#### Exercise:
From the data underneath, reproduce exactly the stretch that begins at the line with "클라우드서비스 (101, 1070)" and ends after the line with "DMM (52, 2154)".

Data excerpts:
++++++

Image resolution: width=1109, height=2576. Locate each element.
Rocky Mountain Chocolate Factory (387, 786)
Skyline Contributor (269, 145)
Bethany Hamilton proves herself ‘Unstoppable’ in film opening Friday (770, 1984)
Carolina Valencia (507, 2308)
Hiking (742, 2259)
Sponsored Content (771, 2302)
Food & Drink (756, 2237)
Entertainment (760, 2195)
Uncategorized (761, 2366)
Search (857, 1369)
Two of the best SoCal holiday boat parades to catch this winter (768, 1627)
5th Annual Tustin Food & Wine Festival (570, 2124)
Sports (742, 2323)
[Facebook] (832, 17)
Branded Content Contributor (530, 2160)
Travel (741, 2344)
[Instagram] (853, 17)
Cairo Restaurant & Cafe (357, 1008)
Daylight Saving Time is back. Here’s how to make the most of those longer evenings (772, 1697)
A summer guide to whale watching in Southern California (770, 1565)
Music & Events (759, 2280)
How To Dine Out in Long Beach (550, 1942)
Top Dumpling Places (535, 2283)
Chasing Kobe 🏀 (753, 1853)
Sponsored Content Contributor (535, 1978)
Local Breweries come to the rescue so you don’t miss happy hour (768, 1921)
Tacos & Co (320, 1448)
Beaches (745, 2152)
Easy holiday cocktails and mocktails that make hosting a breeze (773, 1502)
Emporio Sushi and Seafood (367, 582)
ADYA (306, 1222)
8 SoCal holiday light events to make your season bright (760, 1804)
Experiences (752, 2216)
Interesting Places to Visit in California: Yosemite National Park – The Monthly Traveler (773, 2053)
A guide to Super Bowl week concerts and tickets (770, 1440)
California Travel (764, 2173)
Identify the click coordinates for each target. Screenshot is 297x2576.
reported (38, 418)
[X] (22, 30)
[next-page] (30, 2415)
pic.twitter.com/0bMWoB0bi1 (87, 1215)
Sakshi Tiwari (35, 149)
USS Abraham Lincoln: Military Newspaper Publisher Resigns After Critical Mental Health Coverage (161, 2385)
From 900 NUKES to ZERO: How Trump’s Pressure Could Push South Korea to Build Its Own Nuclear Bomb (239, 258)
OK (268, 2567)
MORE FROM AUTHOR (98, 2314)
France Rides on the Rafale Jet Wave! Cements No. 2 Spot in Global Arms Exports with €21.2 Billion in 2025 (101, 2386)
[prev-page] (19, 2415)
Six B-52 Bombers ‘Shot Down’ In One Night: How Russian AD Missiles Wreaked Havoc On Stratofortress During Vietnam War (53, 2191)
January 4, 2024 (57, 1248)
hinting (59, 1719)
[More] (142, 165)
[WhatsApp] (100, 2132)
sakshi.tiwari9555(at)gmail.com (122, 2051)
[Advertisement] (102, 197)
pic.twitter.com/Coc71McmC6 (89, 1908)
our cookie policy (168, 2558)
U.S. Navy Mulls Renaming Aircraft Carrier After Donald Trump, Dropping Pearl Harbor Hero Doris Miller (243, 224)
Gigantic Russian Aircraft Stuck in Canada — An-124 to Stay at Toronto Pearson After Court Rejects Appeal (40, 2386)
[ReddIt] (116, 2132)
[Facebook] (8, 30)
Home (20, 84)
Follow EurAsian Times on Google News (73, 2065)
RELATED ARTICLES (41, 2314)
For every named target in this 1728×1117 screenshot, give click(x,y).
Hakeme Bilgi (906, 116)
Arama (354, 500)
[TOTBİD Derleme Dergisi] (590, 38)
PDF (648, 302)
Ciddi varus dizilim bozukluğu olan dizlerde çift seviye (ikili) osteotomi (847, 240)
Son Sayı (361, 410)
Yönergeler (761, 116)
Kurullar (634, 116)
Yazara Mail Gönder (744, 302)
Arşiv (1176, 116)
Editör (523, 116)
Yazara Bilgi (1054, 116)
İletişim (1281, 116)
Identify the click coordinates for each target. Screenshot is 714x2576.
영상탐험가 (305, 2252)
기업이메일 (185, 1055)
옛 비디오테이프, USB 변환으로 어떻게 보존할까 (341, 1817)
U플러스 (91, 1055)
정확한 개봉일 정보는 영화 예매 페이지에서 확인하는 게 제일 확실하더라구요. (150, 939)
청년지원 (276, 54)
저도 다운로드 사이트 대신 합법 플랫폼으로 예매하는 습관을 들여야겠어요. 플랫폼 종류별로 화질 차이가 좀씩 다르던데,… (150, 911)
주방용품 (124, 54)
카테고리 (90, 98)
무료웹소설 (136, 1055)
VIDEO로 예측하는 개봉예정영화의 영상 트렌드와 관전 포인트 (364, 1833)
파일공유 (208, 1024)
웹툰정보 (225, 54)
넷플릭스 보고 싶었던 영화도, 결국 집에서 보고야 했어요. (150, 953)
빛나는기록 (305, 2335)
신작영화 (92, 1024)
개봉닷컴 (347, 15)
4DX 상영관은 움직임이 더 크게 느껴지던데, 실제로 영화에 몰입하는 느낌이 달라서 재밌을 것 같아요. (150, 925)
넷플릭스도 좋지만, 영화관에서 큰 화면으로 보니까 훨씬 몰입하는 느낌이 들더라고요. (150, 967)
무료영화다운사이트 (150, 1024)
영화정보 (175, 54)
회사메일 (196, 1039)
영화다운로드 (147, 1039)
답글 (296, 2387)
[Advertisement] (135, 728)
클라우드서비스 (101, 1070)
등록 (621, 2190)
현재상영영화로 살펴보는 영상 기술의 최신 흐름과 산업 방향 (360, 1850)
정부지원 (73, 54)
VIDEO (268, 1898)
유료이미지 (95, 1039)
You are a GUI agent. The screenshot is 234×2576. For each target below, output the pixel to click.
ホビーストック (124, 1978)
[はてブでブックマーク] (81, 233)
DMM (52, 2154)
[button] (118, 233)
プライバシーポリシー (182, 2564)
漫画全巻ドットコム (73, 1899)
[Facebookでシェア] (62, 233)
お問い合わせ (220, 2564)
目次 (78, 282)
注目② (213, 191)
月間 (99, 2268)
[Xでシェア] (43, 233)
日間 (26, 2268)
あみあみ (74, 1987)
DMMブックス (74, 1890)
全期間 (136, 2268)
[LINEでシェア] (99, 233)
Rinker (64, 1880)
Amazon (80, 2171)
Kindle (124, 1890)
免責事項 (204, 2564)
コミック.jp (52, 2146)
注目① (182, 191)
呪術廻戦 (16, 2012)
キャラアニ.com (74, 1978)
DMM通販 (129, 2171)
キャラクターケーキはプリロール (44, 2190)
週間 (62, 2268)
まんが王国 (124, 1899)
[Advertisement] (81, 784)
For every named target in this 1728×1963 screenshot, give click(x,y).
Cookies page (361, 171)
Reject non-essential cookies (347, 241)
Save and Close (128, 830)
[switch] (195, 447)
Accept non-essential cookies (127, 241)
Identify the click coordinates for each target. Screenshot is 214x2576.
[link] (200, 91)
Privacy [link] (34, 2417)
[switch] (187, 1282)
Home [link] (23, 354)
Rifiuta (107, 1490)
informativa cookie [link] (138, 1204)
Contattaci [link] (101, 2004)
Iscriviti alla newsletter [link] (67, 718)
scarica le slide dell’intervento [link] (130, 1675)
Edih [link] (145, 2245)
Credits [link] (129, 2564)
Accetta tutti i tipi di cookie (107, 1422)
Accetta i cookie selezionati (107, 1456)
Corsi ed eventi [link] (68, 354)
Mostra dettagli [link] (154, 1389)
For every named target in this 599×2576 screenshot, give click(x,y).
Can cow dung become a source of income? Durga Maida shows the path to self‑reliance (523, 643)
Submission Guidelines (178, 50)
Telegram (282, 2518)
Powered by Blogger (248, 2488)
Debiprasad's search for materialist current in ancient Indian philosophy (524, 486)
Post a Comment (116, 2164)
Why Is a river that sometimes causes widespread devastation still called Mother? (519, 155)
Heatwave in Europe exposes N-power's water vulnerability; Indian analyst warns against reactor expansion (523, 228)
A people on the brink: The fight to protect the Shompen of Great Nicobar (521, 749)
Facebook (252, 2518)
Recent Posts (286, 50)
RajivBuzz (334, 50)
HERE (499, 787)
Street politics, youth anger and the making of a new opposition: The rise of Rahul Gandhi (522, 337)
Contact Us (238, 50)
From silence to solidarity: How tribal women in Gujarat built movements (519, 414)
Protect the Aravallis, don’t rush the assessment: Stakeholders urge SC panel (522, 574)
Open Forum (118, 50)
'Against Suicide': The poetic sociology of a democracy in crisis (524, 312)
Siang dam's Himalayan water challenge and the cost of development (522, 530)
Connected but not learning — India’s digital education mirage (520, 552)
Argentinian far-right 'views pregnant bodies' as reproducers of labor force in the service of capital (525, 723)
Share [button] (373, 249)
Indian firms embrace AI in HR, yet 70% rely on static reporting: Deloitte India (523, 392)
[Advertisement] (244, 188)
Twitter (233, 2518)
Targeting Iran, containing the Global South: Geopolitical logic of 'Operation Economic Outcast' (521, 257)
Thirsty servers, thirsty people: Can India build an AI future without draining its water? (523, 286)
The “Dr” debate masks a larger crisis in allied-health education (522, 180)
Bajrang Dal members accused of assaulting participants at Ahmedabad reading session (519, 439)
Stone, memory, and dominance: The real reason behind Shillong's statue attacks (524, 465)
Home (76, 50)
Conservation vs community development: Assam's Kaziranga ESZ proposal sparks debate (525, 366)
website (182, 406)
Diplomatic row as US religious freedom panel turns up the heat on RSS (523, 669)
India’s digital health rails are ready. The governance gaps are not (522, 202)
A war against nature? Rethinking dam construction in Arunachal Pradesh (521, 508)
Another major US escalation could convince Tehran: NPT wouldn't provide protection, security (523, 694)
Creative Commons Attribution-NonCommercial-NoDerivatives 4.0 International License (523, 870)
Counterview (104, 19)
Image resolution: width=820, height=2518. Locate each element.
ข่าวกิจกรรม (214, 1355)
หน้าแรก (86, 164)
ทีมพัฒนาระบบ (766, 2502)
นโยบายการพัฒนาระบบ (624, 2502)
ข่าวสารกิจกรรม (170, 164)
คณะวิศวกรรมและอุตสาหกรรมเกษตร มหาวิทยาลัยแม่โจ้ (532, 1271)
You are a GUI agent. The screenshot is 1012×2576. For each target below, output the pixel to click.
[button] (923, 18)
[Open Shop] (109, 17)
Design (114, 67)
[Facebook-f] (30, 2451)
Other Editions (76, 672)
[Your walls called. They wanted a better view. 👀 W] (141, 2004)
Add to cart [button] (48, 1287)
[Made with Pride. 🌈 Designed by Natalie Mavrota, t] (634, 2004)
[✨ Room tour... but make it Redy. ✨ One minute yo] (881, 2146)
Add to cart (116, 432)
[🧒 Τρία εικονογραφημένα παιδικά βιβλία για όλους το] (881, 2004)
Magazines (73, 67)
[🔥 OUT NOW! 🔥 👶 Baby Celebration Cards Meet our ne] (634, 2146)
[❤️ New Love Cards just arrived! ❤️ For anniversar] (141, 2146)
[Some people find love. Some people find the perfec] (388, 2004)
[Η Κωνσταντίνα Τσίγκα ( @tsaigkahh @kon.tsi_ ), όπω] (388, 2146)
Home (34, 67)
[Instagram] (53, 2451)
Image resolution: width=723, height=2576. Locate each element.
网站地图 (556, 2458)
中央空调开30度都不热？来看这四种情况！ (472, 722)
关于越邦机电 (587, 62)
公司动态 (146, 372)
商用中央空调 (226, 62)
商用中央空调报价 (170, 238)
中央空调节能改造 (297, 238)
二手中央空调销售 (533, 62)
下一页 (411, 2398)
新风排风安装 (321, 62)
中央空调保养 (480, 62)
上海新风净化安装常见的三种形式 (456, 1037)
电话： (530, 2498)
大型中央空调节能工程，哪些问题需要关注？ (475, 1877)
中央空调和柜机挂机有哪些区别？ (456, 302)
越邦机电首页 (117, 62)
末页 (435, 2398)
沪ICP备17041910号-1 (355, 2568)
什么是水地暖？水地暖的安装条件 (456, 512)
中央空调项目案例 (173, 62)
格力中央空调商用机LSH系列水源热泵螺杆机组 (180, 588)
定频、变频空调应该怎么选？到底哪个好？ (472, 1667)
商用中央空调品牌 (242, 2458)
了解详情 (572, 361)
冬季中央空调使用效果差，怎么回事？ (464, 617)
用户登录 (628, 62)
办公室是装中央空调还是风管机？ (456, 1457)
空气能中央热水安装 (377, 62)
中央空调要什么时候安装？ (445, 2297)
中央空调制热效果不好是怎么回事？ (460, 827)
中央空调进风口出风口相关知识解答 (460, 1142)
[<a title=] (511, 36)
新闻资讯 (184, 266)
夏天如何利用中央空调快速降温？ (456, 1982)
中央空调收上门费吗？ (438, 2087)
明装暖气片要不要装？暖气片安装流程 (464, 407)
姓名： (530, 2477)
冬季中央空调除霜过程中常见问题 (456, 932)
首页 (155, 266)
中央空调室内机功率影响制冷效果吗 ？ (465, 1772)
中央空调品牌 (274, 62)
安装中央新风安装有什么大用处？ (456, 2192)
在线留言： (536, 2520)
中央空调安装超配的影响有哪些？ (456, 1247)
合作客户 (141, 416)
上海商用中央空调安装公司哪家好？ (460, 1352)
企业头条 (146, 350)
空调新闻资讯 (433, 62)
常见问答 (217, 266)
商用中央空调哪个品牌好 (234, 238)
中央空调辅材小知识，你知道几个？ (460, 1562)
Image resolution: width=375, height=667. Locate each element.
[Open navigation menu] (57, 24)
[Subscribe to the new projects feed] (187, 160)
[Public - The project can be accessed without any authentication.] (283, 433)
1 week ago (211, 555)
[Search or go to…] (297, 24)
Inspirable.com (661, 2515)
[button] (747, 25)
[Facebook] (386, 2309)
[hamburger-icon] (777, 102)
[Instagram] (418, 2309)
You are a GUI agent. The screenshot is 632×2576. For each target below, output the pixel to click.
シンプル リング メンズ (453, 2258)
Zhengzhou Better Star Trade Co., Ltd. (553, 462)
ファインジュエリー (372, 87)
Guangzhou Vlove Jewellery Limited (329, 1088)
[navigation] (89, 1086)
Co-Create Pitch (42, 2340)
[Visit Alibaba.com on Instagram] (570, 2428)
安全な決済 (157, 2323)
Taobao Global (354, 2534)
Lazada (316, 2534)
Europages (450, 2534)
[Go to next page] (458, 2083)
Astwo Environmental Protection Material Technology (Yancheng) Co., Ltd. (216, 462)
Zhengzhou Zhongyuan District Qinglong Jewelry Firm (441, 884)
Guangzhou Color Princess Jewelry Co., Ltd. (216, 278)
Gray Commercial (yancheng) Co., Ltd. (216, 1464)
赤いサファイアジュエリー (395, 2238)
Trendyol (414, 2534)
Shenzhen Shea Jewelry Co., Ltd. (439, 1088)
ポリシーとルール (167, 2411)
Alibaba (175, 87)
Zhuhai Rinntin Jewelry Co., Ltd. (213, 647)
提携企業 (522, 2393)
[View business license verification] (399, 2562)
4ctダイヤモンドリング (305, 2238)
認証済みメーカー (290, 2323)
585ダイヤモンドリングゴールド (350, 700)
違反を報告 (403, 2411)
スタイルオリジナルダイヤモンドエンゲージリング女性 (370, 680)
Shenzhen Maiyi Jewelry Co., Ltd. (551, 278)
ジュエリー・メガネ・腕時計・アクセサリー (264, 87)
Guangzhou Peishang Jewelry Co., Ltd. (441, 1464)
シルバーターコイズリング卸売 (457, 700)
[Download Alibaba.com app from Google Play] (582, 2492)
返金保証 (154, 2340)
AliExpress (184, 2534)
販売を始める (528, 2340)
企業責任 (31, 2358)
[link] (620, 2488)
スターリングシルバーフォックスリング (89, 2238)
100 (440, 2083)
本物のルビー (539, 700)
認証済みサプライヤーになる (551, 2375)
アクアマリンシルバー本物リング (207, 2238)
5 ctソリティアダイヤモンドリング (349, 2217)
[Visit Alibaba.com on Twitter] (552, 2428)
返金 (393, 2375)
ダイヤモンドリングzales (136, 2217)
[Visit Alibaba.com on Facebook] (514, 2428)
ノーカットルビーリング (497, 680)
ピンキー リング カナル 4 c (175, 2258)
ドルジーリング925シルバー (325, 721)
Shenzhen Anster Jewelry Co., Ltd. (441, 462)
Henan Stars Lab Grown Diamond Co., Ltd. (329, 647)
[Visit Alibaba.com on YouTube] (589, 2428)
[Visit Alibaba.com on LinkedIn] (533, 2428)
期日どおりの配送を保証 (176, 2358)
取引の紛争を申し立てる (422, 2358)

++++++

#### Solution:
클라우드서비스 (101, 1070)
등록 (621, 2190)
현재상영영화로 살펴보는 영상 기술의 최신 흐름과 산업 방향 (360, 1850)
정부지원 (73, 54)
VIDEO (268, 1898)
유료이미지 (95, 1039)
You are a GUI agent. The screenshot is 234×2576. For each target below, output the pixel to click.
ホビーストック (124, 1978)
[はてブでブックマーク] (81, 233)
DMM (52, 2154)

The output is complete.